De Hoge Raad oordeelde dat het hof niet voldoende had gemotiveerd waarom het verzoek tot aanhouding was afgewezen. De Hoge Raad herhaalde relevante overwegingen uit eerdere jurisprudentie, waarin werd benadrukt dat de rechter bij afwijzing van een aanhoudingsverzoek blijk moet geven van een belangenafweging tussen het aanwezigheidsrecht van de verdachte en het belang van een doeltreffende en spoedige berechting. Aangezien het hof dit had nagelaten, werd de uitspraak van het hof vernietigd en de zaak terugverwezen naar het gerechtshof Amsterdam voor een nieuwe behandeling.

Deze uitspraak benadrukt het belang van het aanwezigheidsrecht van de verdachte en de noodzaak voor de rechter om zorgvuldig te motiveren bij het afwijzen van verzoeken tot aanhouding, vooral wanneer de verdachte niet aanwezig is.

Uitspraak

HOGE RAAD DER NEDERLANDEN
STRAFKAMER
Nummer19/00399
Datum10 maart 2020
ARREST
op het beroep in cassatie tegen een arrest van het gerechtshof Amsterdam van 17 juli 2018, nummer 23-003687-17, in de strafzaak
tegen
[verdachte],
geboren te [geboorteplaats] op [geboortedatum] 1976,
hierna: de verdachte.

1.Procesverloop in cassatie

Het beroep is ingesteld door de verdachte. Namens deze heeft R. van Leusden, advocaat te Amsterdam, bij schriftuur een cassatiemiddel voorgesteld. De schriftuur is aan dit arrest gehecht en maakt daarvan deel uit.
De advocaat-generaal B.F. Keulen heeft geconcludeerd tot vernietiging van het bestreden arrest en tot terugwijzing van de zaak naar het Gerechtshof Amsterdam, opdat de zaak op het bestaande beroep opnieuw wordt berecht en afgedaan.

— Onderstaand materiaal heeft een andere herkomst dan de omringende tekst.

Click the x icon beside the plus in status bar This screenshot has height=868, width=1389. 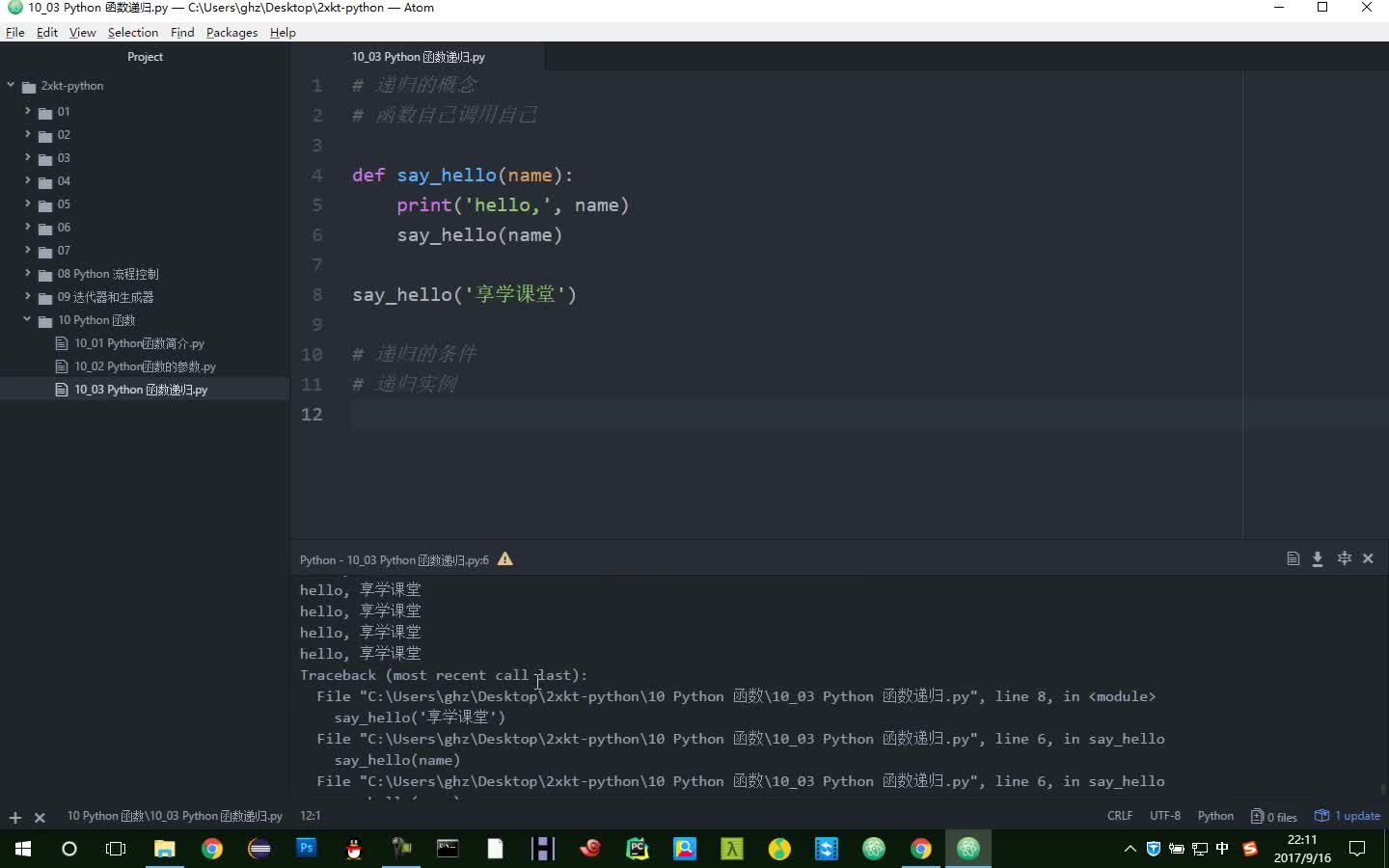point(40,817)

2.Beoordeling van het cassatiemiddel

2.1
Het cassatiemiddel klaagt over de afwijzing door het hof van het verzoek tot aanhouding van de behandeling van de zaak.
2.2
Het proces-verbaal van de terechtzitting in hoger beroep houdt in dat de verdachte daar niet is verschenen. Het houdt verder het volgende in:
“Als raadsvrouw van de verdachte is ter terechtzitting aanwezig mr. I. Raterman, advocaat te Amsterdam.
Zij deelt mede:
Client is op de hoogte van de zitting. Ik had hem verwacht. Ik heb hem vrijdag nog gesproken. Ik had voor vandaag met hem om half 3 afgesproken.
Ik ben gemachtigd om hem te verdedigen. Ik doe een verzoek om de zaak aan te houden. Hij had gezegd dat hij er zou zijn. Er kan sprake zijn van een miscommunicatie. Ik vind het niks voor hem om er niet te zijn. In het verleden is hij vaak bij verstek veroordeeld. Hij is echt een veranderd mens. Hij wil gebruik maken van zijn aanwezigheidsrecht.
De advocaat-generaal voert aan:
Ik ken het belang van het aanwezigheidsrecht. Het is ongemakkelijk, omdat het er in deze zaak juist om ging dat deze in hoger beroep behandeld zou worden. Het is erg merkwaardig dat hij niet aanwezig is. Ik kan mij vinden in het verzoek tot aanhouding.
Na beraad in raadkamer deelt de voorzitter als beslissing van het hof mede:
Het verzoek tot aanhouding wordt afgewezen. U krijgt nu de gelegenheid om uw cliënt te bellen.
De raadsvrouw deelt mede dat zij net al tien keer geprobeerd heeft om hem te bellen maar hem niet kon bereiken.
De voorzitter deelt mede dat het hof in dat geval verder gaat met de behandeling van de zaak.”
2.3
Een verzoek tot aanhouding van het onderzoek ter terechtzitting kan op de terechtzitting worden gedaan door de verdachte of zijn raadsman die daartoe door de verdachte op grond van artikel 279 van het Wetboek van Strafvordering (hierna: Sv) is gemachtigd. Ook de raadsman die niet is gemachtigd tot het voeren van de verdediging van de verdachte die op de terechtzitting niet is verschenen, kan daar een verzoek doen tot aanhouding van het onderzoek op de terechtzitting voor zover dat verzoek wordt gedaan met het oog op de effectuering van het aanwezigheidsrecht van de verdachte of ten behoeve van het alsnog verkrijgen van de in artikel 279 lid 1 Sv bedoelde machtiging. Overeenkomstig de artikelen 329 en 330 Sv wordt beslist op het verzoek nadat het openbaar ministerie daaromtrent is gehoord.
In de regel mag van de verdachte of diens raadsman worden gevergd dat hij ter staving van het verzoek (alsnog) de gegevens verstrekt die de rechter met het oog op de te nemen beslissing noodzakelijk acht. Als de rechter de omstandigheid die aan het verzoek ten grondslag is gelegd, niet zonder meer aannemelijk acht, kan hij gevolgen verbinden aan de omstandigheid dat het verzoek onvoldoende door bewijsstukken is gestaafd en/of aan zijn verlangen tot aanvulling niet (genoegzaam) is voldaan.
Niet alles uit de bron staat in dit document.